Interesting Information 

Storing drinks for a crisis may not be your top long-term storage priority, however, it is worth a page on this website.  

We drink 183 gallons per year. That’s twenty 55 gallon drums for a family of six. We don’t just drink tap water, however. The bottled water industry in the U.S. was $14 billion in 2018.  [1] 

Bottled water represents only 25% of the purchased beverages Americans drink.[2] Soft drinks (22%), coffee (12.5%), beer (11%), tea (10%), fruit drinks (6.5%), sports drinks (3%), wine (1.6%), and energy drinks (1.3%) account for most of the rest.  

Nearly 20% of Americans do not drink tap water[3] mainly out of distrust of the purity of the water. Despite the Safe Water Drinking Act a few million Americans do not have access to safe tap water and well water is not regulated by that act.  

Why cancer is still lurking in your drinking water

Storing water purification tablets or filters or both should be considered in a long-term storage plan.  

Stored properly, coffee beans can stay relatively fresh up to 9 months, although their quality will slowly degrade over this time.  

Tea can be stored long term once environmental factors are eliminated, heat, light and air. Vacuum-sealed tea bags can last much longer than tea stored in other conditions and can be ingested years past its expiration date with little change to the tea’s flavor. 

Both instant and non-fat powdered milk have a shelf life of up to 20 years if stored in a cool location with an average temperature below 75 degrees. 
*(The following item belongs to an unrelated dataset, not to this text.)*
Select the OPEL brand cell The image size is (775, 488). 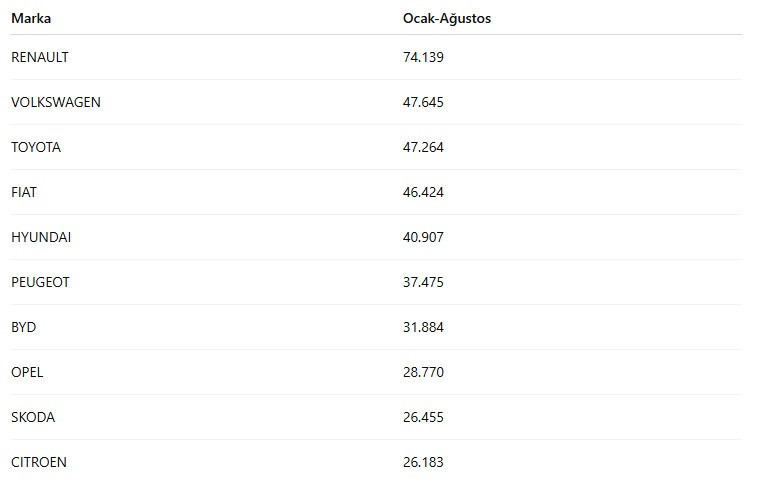click(27, 372)
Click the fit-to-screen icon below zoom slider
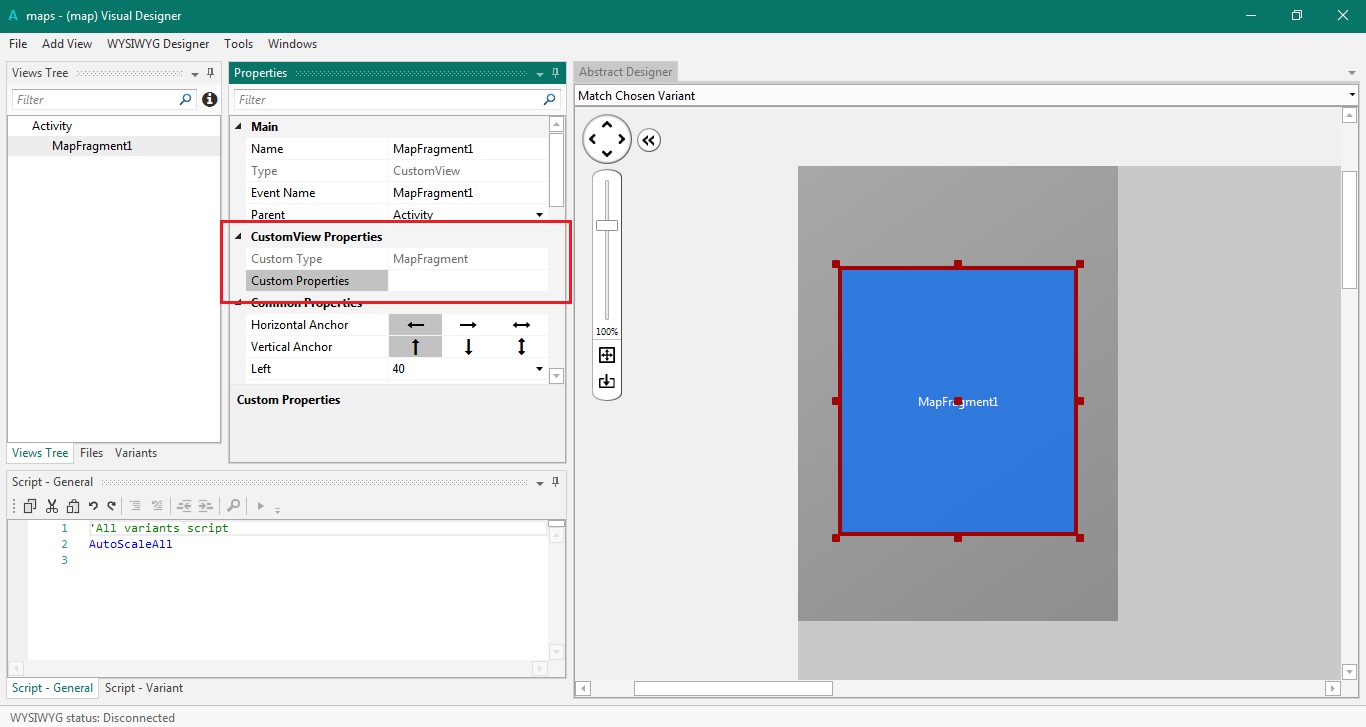The image size is (1366, 727). (x=606, y=355)
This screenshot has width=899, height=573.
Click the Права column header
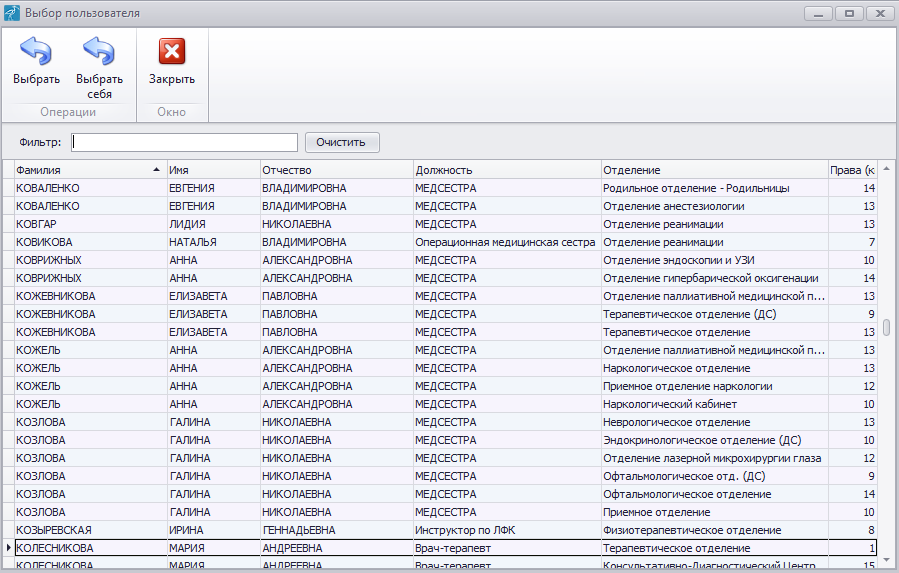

Most beers last beyond the printed expiration date on the package. When stored at room temperature, you can expect beer to last for six to nine months beyond the use-by date. Wine, however, properly stored, lasts decades. Hops can be grown in just about any moderate climate in the U.S., but do best in USDA hardiness zones 5 through 9. Grapes can be grown in USDA zones 4-10, which is to say almost anywhere in the continental United States.  

Shifting now from your preferred beverage to drinking more water makes sense as part of a long-term shift away from dependency on a faltering society.  


[1] The Global Bottled Water Market: Expert Insights & Statistics 

by The Business Research Company, on February 28, 2018 

[2] Examining Recent Trends in the Racial Disparity Gap in Tap Water Consumption: NHANES 2011–2018, doi: https://doi.org/10.1101/2021.04.06.21255016 

[3] “Nearly 60 million Americans don’t drink their tap water, research suggests” reported on “theconversation.com”.